Study material Block Start
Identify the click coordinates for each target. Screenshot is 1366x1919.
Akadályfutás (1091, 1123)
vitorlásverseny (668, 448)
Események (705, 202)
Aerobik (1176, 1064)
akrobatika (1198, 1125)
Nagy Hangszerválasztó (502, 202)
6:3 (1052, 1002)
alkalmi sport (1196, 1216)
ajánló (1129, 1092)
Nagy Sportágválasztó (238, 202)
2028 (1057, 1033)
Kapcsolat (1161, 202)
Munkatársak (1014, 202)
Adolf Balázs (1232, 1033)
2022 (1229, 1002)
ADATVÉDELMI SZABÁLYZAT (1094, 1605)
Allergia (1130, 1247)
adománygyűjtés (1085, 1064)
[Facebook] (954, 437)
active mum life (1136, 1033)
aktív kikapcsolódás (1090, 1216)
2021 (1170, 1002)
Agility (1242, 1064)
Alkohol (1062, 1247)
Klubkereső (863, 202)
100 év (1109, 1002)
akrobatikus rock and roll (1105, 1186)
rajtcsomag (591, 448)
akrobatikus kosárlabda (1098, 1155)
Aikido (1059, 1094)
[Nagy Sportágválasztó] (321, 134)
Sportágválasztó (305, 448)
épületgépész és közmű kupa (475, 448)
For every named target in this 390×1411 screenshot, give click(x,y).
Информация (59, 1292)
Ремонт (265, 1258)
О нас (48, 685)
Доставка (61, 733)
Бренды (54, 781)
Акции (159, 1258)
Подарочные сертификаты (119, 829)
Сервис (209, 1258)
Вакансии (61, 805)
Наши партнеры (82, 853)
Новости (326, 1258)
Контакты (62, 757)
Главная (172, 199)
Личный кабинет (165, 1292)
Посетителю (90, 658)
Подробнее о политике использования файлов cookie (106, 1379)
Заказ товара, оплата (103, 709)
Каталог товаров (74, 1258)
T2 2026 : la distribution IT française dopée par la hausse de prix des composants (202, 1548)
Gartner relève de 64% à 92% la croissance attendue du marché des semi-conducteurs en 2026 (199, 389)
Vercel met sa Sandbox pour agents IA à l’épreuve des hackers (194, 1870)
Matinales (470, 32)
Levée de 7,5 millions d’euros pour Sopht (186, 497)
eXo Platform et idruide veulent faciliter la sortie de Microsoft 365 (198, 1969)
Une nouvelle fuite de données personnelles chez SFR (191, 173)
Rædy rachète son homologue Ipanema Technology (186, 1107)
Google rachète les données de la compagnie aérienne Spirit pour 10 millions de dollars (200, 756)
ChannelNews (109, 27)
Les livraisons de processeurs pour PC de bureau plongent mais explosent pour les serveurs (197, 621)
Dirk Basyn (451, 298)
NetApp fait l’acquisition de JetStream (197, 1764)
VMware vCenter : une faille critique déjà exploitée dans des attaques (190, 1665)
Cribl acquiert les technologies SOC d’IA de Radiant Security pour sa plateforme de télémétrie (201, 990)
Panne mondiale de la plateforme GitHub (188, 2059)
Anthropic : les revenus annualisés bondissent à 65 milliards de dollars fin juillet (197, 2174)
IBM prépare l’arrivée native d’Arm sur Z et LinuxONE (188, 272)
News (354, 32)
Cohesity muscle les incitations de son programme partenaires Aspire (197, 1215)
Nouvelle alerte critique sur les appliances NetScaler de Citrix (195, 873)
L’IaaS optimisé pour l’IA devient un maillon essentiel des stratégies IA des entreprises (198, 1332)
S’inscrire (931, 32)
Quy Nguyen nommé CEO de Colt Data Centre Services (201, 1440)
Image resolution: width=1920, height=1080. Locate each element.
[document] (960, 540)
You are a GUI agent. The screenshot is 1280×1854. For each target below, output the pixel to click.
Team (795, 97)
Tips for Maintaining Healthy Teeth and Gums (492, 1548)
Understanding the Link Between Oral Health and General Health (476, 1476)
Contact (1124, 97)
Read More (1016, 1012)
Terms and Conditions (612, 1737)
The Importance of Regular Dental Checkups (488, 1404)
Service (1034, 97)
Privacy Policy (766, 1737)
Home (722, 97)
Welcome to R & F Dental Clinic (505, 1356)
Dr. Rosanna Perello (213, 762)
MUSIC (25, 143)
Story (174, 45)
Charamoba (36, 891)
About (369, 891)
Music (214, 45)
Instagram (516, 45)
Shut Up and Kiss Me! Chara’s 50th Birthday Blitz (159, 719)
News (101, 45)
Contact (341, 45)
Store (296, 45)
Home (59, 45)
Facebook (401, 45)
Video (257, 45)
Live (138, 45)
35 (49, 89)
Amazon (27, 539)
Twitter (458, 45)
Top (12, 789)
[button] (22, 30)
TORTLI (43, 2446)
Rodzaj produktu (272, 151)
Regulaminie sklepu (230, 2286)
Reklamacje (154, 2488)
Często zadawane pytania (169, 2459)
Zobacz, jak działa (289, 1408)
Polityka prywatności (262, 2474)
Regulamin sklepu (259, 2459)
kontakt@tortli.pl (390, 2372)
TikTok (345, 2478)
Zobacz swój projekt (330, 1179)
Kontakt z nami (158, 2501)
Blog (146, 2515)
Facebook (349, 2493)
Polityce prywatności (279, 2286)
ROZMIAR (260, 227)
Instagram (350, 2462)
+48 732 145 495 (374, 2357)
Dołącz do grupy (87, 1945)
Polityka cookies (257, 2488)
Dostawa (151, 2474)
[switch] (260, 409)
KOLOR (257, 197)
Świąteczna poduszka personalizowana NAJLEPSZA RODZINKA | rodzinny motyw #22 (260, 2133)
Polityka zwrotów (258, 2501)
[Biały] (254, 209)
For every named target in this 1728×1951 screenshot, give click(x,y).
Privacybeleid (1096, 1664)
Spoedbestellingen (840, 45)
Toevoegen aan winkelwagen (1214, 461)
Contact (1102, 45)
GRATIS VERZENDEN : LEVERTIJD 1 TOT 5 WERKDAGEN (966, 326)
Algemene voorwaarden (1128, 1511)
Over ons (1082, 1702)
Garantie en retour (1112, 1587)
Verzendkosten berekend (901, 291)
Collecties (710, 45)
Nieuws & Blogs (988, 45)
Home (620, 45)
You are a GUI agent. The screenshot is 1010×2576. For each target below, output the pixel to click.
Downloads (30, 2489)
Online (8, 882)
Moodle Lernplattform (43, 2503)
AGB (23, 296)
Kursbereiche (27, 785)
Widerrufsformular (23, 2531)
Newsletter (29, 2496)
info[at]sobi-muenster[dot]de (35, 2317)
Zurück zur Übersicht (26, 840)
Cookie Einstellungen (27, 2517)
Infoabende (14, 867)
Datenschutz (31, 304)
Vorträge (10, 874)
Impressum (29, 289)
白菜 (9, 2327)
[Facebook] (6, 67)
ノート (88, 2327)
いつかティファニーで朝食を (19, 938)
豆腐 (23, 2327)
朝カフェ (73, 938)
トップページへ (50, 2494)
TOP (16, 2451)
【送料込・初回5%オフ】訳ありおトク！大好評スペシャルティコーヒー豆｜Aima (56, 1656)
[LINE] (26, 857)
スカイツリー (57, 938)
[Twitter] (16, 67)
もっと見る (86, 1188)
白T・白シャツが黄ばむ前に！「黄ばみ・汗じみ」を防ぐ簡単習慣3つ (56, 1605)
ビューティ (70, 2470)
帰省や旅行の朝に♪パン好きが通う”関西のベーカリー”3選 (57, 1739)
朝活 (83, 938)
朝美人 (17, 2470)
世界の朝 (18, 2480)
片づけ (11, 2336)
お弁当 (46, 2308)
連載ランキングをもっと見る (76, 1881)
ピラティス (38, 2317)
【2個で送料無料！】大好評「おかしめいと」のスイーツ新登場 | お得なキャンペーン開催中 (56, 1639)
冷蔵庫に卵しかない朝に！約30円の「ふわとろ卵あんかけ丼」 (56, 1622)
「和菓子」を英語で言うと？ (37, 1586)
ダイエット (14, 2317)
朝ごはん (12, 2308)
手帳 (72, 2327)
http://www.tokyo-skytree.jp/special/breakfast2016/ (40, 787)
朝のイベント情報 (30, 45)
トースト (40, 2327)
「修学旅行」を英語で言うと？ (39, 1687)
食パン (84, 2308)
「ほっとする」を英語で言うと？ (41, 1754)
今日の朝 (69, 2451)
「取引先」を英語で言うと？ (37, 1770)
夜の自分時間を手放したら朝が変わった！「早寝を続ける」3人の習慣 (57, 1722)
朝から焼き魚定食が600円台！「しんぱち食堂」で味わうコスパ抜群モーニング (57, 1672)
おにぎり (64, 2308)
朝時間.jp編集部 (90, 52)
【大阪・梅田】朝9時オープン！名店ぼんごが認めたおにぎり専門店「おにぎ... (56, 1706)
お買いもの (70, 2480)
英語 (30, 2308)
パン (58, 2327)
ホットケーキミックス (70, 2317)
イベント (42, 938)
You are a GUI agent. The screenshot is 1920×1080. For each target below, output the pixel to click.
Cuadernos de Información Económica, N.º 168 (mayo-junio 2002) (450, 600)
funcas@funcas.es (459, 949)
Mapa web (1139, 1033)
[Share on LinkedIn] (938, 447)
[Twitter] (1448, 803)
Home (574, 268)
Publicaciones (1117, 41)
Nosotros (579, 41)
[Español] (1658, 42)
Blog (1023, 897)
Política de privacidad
Study material Block End
What the exercise asks: From the line that has "Collecties (710, 45)" through the line that has "Widerrufsformular (23, 2531)", copy every line exactly as it appears above, and leave out all others.

Task response:
Collecties (710, 45)
Nieuws & Blogs (988, 45)
Home (620, 45)
You are a GUI agent. The screenshot is 1010×2576. For each target below, output the pixel to click.
Downloads (30, 2489)
Online (8, 882)
Moodle Lernplattform (43, 2503)
AGB (23, 296)
Kursbereiche (27, 785)
Widerrufsformular (23, 2531)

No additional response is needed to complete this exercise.